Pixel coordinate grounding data

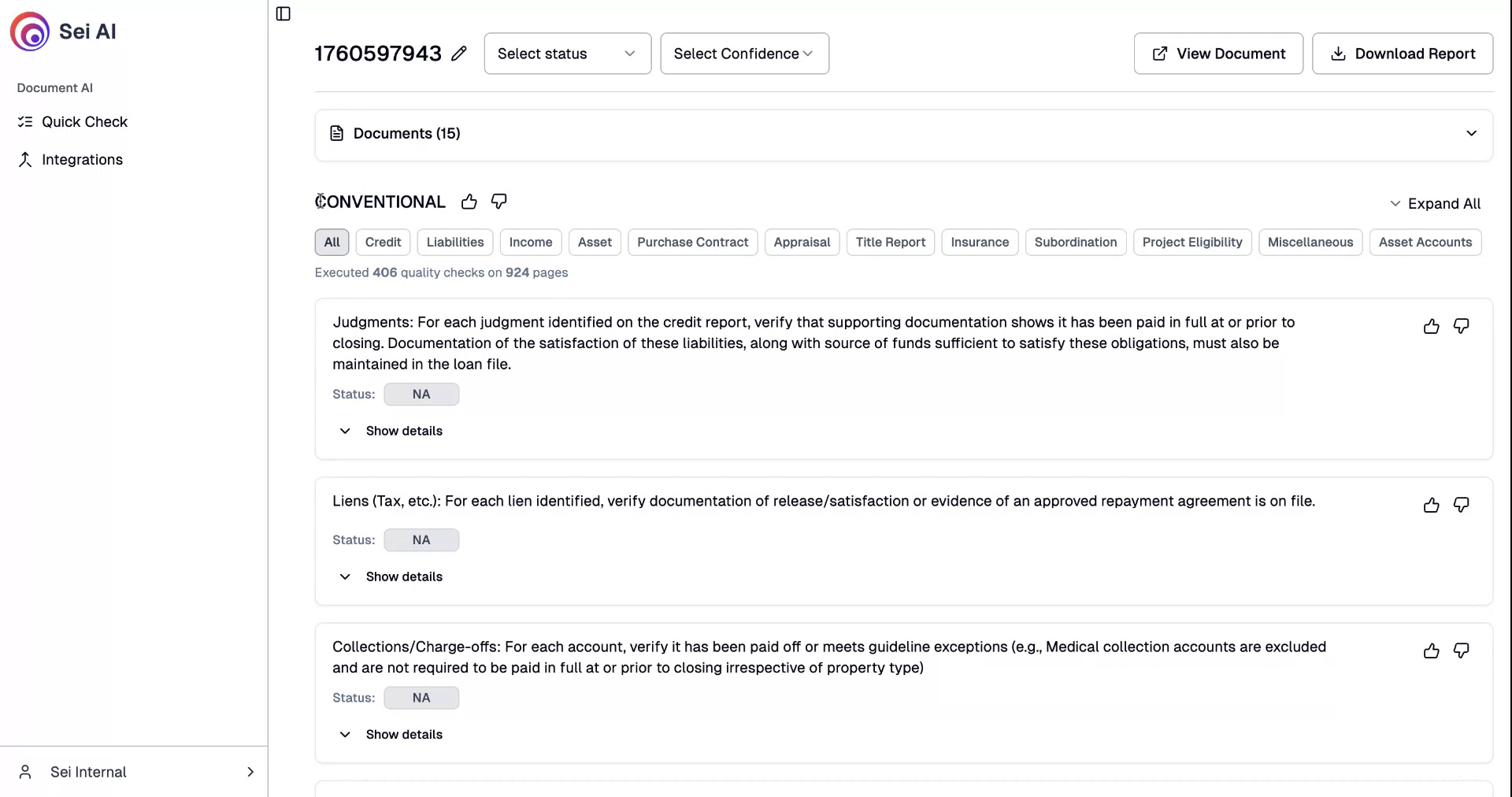Image resolution: width=1512 pixels, height=797 pixels.
Task: Click the external link icon on View Document
Action: tap(1158, 53)
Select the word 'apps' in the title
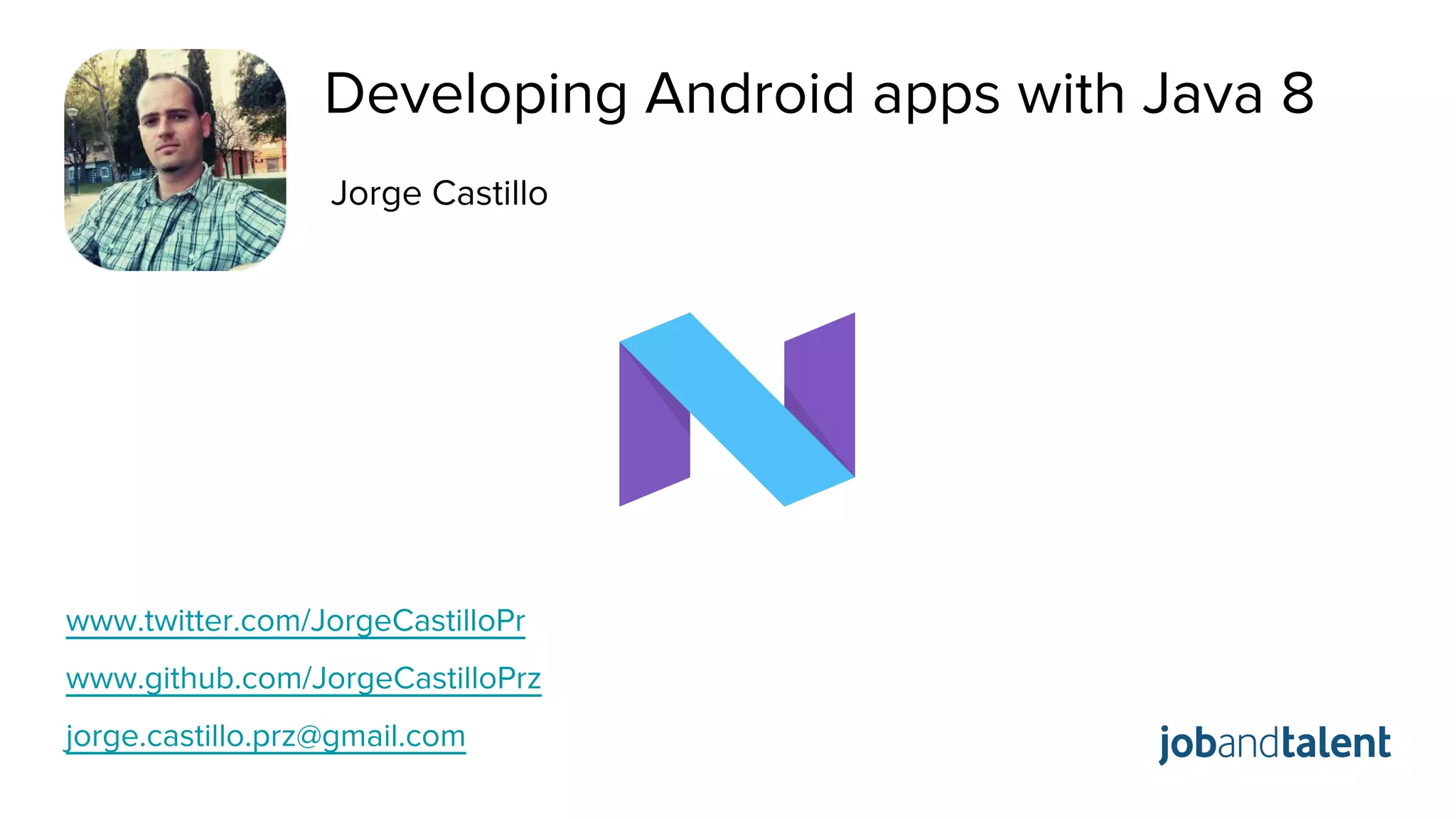This screenshot has height=819, width=1456. (x=936, y=96)

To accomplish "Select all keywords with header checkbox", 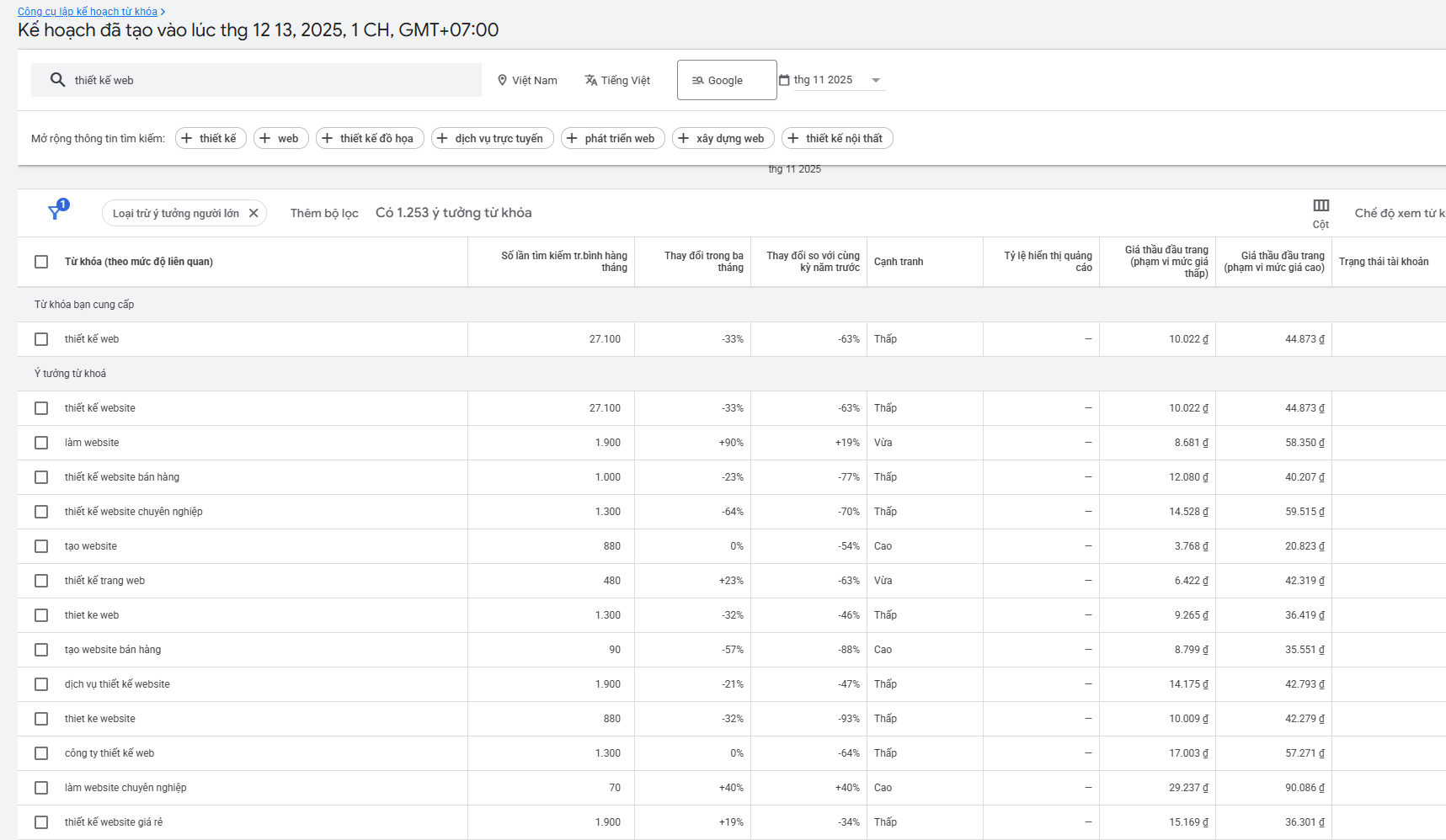I will coord(40,262).
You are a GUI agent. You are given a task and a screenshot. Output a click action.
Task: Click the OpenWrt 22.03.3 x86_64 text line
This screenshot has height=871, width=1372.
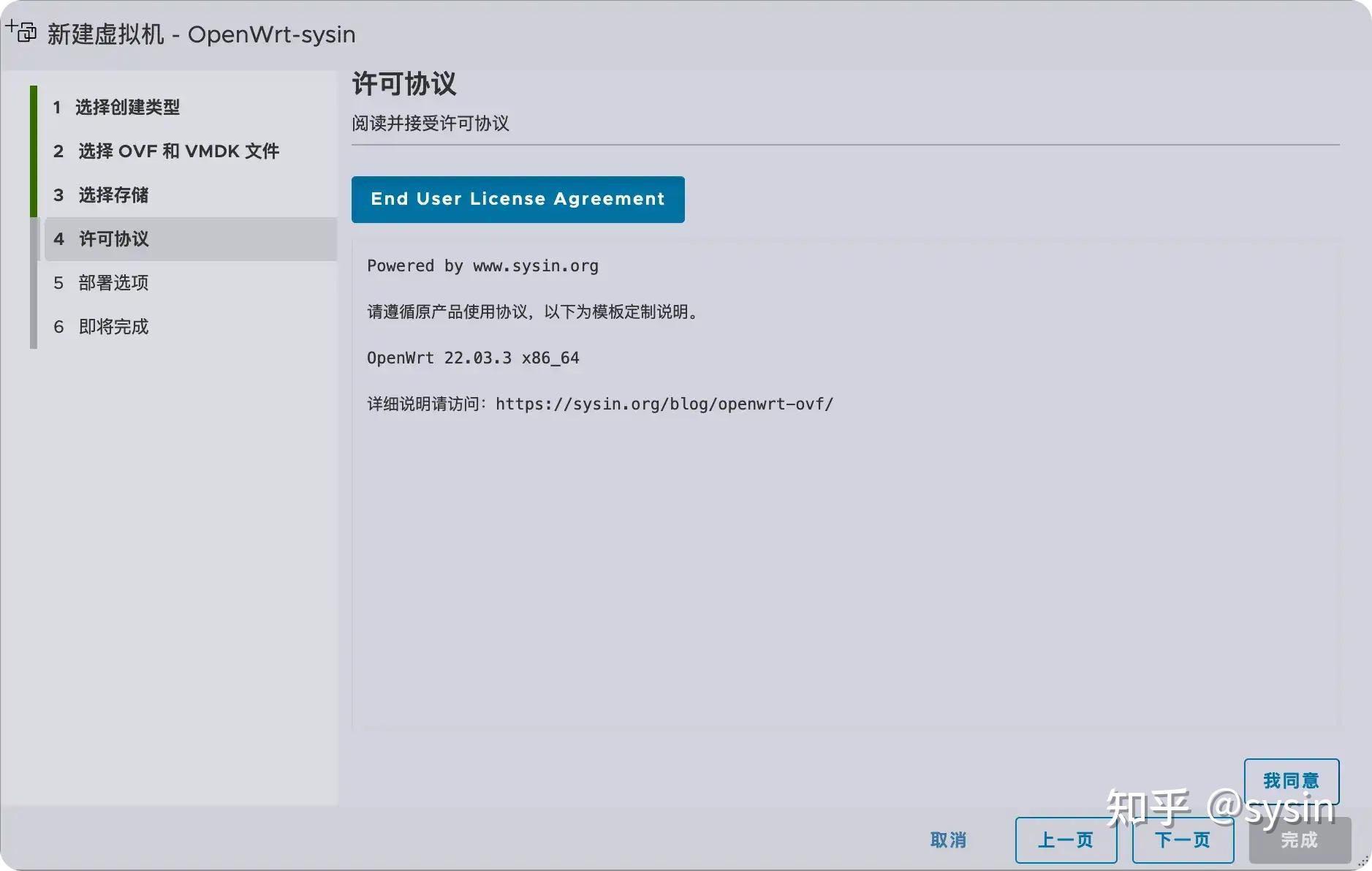point(472,358)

Task goal:
There should be an exact restatement of the lines from the line with "You are a GUI" through the last line of the entries above, and no pictures in it.

Solution to this task:
You are a GUI agent. You are given a task and a screenshot. Output a click action.
Task: Click the OpenWrt 22.03.3 x86_64 text line
This screenshot has height=871, width=1372.
point(472,358)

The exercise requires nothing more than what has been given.